___ Selection

Kevin Scannell created a second website, Indigenous Blogs, in September 2011 to identify blogs written in indigenous and minority languages, and to offer a similar platform for people to get in touch. He began with blogs hosted by Blogspot (which also hosts his own blog), WordPress and Tumblr. Indigenous Blogs identified blogs in 50 languages in September 2011, in 74 languages in March 2013, and in 85 languages in October 2017.

Endangered languages on the web

UNESCO (United Nations Educational, Scientific and Cultural Organisation) published in 2010 the free online version of its “Atlas of the World’s Languages in Danger” alongside its printed edition (3rd edition, 2010), edited by Christopher Moseley. The previous editions of the atlas in 1996 and 2001 only existed in print.

Available in three languages (English, French, Spanish) like the printed edition, the online atlas included 2,473 languages in 2010 and 2,464 languages in 2017. It can be searched by country and area, language name, number of speakers from/to, language vitality, and ISO 639-3 code. The alternate names of the languages (spelling variants, dialects, names in non-Roman scripts) are also provided.

______
___ Entries supplied

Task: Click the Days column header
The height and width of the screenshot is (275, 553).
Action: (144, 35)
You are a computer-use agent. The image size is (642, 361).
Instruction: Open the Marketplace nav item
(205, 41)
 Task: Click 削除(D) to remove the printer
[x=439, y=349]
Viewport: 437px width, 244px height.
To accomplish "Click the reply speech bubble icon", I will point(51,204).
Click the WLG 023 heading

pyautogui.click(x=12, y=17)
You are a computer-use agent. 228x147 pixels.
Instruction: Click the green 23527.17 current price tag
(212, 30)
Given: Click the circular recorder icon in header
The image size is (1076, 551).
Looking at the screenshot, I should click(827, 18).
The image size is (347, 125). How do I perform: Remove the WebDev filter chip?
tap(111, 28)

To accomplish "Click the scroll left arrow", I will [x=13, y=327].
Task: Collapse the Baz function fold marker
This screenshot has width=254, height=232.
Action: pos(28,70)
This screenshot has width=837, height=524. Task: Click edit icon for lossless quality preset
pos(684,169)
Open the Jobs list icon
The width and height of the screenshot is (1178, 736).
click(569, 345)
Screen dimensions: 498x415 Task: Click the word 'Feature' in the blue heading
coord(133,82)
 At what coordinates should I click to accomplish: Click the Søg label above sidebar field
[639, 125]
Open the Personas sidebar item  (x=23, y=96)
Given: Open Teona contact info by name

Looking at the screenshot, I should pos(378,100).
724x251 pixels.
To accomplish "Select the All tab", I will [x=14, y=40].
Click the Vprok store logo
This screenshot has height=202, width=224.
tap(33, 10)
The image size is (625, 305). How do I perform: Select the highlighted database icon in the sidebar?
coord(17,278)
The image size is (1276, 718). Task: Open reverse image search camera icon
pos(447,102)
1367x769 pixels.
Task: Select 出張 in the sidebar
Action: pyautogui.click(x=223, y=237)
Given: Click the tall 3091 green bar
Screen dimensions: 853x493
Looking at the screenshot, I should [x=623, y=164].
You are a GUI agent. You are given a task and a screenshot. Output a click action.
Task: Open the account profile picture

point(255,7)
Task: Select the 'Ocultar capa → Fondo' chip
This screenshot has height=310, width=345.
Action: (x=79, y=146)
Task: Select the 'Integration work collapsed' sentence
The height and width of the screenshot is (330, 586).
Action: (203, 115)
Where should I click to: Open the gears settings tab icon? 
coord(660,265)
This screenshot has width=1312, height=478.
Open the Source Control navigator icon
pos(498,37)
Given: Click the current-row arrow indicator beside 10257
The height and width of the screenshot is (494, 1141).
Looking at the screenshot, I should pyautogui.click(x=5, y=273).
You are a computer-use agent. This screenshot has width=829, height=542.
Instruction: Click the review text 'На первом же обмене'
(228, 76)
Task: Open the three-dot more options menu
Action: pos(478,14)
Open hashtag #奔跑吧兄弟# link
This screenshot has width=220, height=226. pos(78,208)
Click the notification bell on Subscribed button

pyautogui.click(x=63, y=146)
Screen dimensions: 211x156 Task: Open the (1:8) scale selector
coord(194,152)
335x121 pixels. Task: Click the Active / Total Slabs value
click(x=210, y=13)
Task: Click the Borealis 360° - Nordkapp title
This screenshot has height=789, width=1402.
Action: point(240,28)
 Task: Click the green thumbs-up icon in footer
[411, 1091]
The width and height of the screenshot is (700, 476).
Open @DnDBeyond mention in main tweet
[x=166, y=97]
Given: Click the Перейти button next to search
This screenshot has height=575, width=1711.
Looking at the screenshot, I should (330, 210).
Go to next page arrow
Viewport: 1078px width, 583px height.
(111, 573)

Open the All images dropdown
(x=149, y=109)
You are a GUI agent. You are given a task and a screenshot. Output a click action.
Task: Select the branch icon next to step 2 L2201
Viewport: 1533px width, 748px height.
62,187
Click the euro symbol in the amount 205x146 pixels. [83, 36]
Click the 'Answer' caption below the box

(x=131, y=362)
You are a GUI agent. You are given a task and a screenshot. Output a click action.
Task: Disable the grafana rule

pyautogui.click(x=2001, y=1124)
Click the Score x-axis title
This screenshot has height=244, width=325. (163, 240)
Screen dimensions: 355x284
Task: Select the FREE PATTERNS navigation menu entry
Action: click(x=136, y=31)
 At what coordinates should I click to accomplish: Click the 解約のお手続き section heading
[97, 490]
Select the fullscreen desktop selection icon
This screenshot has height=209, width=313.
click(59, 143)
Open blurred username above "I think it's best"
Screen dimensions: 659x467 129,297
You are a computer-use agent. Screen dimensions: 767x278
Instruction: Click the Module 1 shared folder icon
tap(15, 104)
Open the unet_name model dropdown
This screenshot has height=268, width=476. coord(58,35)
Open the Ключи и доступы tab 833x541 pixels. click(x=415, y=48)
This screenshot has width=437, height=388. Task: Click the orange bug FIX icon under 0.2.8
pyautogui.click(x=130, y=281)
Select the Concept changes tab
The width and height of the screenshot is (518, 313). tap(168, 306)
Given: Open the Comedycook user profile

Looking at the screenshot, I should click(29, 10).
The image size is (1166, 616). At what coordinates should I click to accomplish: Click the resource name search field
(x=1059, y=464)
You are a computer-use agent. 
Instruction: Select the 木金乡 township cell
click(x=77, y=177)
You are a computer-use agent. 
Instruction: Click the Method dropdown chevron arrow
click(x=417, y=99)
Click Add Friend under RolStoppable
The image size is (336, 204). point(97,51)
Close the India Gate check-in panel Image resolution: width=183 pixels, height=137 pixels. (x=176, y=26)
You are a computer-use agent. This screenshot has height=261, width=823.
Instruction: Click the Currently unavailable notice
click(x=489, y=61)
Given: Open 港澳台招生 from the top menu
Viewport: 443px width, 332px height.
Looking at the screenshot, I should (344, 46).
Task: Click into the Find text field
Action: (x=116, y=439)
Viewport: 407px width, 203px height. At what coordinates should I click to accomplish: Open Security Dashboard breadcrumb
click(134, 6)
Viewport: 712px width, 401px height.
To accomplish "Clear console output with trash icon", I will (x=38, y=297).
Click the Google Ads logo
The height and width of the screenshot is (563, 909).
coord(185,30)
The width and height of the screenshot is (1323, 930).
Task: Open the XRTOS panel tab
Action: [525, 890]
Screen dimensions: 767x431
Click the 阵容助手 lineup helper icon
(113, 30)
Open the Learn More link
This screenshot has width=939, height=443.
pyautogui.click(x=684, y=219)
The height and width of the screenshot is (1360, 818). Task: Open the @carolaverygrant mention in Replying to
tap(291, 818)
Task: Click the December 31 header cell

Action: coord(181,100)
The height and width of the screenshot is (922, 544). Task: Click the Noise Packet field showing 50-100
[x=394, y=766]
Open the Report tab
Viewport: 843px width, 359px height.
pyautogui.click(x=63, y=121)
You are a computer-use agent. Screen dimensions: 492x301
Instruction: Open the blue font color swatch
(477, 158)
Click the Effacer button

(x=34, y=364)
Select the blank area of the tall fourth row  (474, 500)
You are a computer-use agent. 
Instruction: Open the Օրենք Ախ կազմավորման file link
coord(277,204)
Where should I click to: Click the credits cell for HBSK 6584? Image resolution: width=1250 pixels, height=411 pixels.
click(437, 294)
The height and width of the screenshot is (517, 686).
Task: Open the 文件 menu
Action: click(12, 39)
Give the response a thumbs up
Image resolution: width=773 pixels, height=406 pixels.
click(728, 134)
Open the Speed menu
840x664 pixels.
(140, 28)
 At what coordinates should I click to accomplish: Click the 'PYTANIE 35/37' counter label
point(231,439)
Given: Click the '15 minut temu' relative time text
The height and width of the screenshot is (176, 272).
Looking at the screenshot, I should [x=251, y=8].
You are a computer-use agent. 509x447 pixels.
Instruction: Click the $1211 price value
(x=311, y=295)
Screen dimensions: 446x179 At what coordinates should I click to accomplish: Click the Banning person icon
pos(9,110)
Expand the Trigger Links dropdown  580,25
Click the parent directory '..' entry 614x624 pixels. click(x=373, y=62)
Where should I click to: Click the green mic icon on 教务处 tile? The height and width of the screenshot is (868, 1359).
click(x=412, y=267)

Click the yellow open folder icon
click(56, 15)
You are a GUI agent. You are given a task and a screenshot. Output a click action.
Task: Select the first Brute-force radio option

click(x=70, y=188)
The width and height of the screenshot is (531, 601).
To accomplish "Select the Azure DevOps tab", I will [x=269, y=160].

______

• _Required work_:
[1] Please summarize the passage about languages on the web in two sentences.
[2] Write out the entries again, starting with the line with "Viewport: 712px width, 401px height." and going on through the line with "Expand the Trigger".
The entries have no connection to the passage about languages on the web.

• _Exercise results_:
[1] In September 2011, Kevin Scannell created Indigenous Blogs to identify blogs in indigenous and minority languages, and the site found blogs in 50 languages that month, 74 in March 2013, and 85 in October 2017. In 2010, UNESCO published a free online version of its "Atlas of the World's Languages in Danger" in English, French, and Spanish, searchable by country and area, language name, number of speakers, language vitality, and ISO 639-3 code.

[2]
Viewport: 712px width, 401px height.
To accomplish "Clear console output with trash icon", I will (x=38, y=297).
Click the Google Ads logo
The height and width of the screenshot is (563, 909).
coord(185,30)
The width and height of the screenshot is (1323, 930).
Task: Open the XRTOS panel tab
Action: [525, 890]
Screen dimensions: 767x431
Click the 阵容助手 lineup helper icon
(113, 30)
Open the Learn More link
This screenshot has width=939, height=443.
pyautogui.click(x=684, y=219)
The height and width of the screenshot is (1360, 818). Task: Open the @carolaverygrant mention in Replying to
tap(291, 818)
Task: Click the December 31 header cell

Action: coord(181,100)
The height and width of the screenshot is (922, 544). Task: Click the Noise Packet field showing 50-100
[x=394, y=766]
Open the Report tab
Viewport: 843px width, 359px height.
pyautogui.click(x=63, y=121)
You are a computer-use agent. Screen dimensions: 492x301
Instruction: Open the blue font color swatch
(477, 158)
Click the Effacer button

(x=34, y=364)
Select the blank area of the tall fourth row  (474, 500)
You are a computer-use agent. 
Instruction: Open the Օրենք Ախ կազմավորման file link
coord(277,204)
Where should I click to: Click the credits cell for HBSK 6584? Image resolution: width=1250 pixels, height=411 pixels.
click(437, 294)
The height and width of the screenshot is (517, 686).
Task: Open the 文件 menu
Action: click(12, 39)
Give the response a thumbs up
Image resolution: width=773 pixels, height=406 pixels.
click(728, 134)
Open the Speed menu
840x664 pixels.
(140, 28)
 At what coordinates should I click to accomplish: Click the 'PYTANIE 35/37' counter label
point(231,439)
Given: Click the '15 minut temu' relative time text
The height and width of the screenshot is (176, 272).
Looking at the screenshot, I should [x=251, y=8].
You are a computer-use agent. 509x447 pixels.
Instruction: Click the $1211 price value
(x=311, y=295)
Screen dimensions: 446x179 At what coordinates should I click to accomplish: Click the Banning person icon
pos(9,110)
Expand the Trigger Links dropdown  580,25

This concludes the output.